By Martin Jansen, Owner of Jansen-PCINFO
Solid State Drives (SSDs) are a great upgrade from traditional hard drives offering at least three times the speed to the operating system. With no moving parts SSDs can write data at a rate of 400 to 450 Megabytes per second.
But the best upgrade to a computer system are M.2 NVMe PCIe SSDs which are up to and sometimes exceeding 10 times the speed at 4,000 to 6,000 MB/s depending on quality and brand. This website is a good source of information on SSDs.
The difference between SSDs, besides form factor, is how they connect to the motherboard. The 2.5 inch SSD replacement for a hard drive connects through SATA ports, while M.2 drives connect through PCIe slots. See this image of a newer desktop motherboard for reference:
Older Desktop Motherboards
Unfortunately, older motherboards do not have M.2 slots for direct installation of NVMe drives. Instead inexpensive adapters are available for installation in PCIe slots.

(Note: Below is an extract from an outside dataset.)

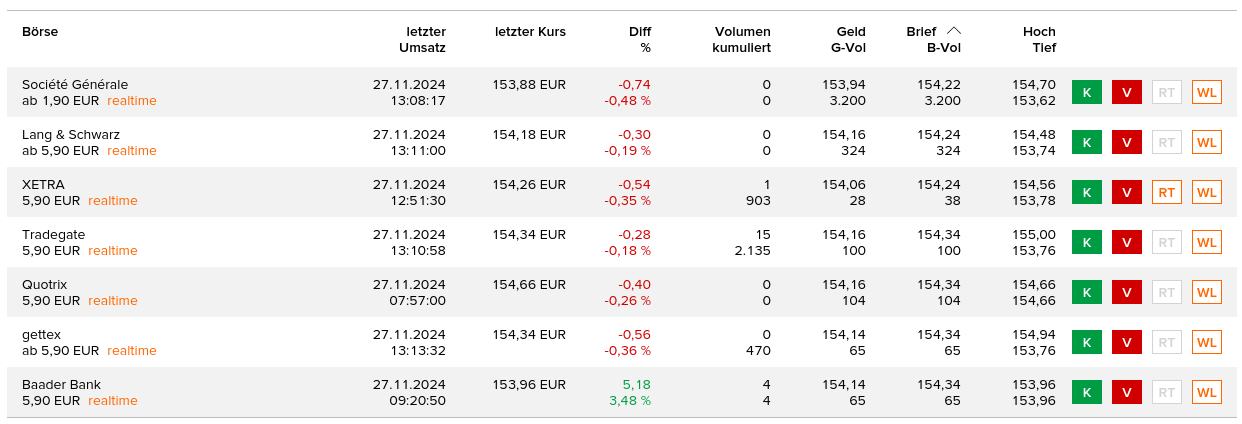The image size is (1242, 424).
Task: Click WL button in Société Générale row
Action: pyautogui.click(x=1207, y=92)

An image of a drive and adapter is at the beginning of this article.
While installing the drive in the adapter and subsequently in the available PCIe slot works to add storage to the system, the ability to boot from the drive is sadly not available on the Basic Input Output System (BIOS) of older computers. Some computers may include this capability by upgrading the BIOS firmware. Otherwise we are stuck finding another source to recognize and boot from the much faster NVMe drive.
Enter Clover EFI
Clover EFI will allow us to boot from the NVMe drive on our system. These are the items I needed to get it to work:
- A working Linux Mint computer to download the Clover software.
- A USB 3.0 (or higher) drive to copy the Clover software. I prefer SanDisk drives, specifically I used a 32GB SanDisk Ultra Fit USB 3.2 Gen 1 Flash Drive. These are tiny USB drives taking little space when plugged into the computer.

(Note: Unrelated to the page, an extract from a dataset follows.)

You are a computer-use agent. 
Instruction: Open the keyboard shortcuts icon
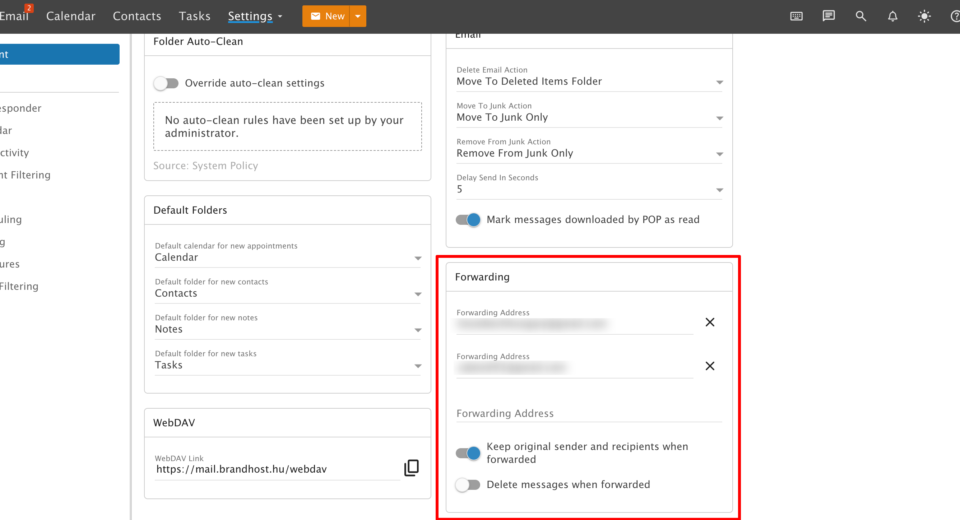[x=797, y=16]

- An older computer (I used a refurbished Dell Optiplex 7010) with NVMe drive and Adapter plugged into the (blue) PCI-e x16 Connector (SLOT1). Make sure Secure Boot is disabled in the BIOS.
There are many articles about using Clover EFI to boot a variety of operating systems, most are old with inaccurate information. After much trial and error these steps worked for me:
- Go ahead and install Linux Mint 22 Cinnamon on the older computer with the NVMe drive and adapter. Although you can’t boot from the drive yet, Linux Mint will recognize the drive as /dev/nvme0n1 and allow installation. Here are complete directions on installing Linux Mint. After the install is completed GParted (an open source partition manager) will look something like this:
- On the working Linux Mint computer, download the CloverV2-5160.zip from the items list link above. That’s the latest version as of this writing.
- Fully extract the zip file to a CloverV2 folder – usually within the Downloads folder.
- Plug in the USB drive and use the USB Stick Formatter to format the drive as Fat32 with a volume label of CLOVER. Warning: This action will wipe any data on the drive.
- Mount the empty clover drive by unplugging and then replugging the drive into the working computer.
- Use the file manager to find and open the CloverV2 folder.
- Copy the contents of the folder and paste it into the CLOVER USB drive.
- Within the clover USB drive, navigate to the /EFI/CLOVER/drivers/off/UEFI/Other folder
- Copy the NvmExpressDxe.efi driver and paste into two locations:
- /EFI/CLOVER/drivers/BIOS
- /EFI/CLOVER/drivers/UEFI
(This is the magical driver that allows booting from the NVMe drive)
- Unmount the Clover USB drive and plug it into the older computer.
- Enter the BIOS on the older computer and change the boot order to allow booting only from the UEFI USB drive.
- Restart the older computer and, if all goes well, you should be greeted with this screen:
Clover recognizes the most likely boot option. Linux Mint is based on Ubuntu so the selection is correct and the next screen verifies that it is indeed Linux Mint 22 Cinnamon:
The Enter key on both screens will speed along the boot process, otherwise do nothing and the computer will boot to Linux Mint in 15 seconds.
I’ll admit that it was a lot of work to get the older computer to boot from the NVMe drive, but the payoff is definitely worth it. Applications load in the blink of an eye and all computer operations are enhanced making this old computer feel like a supercomputer.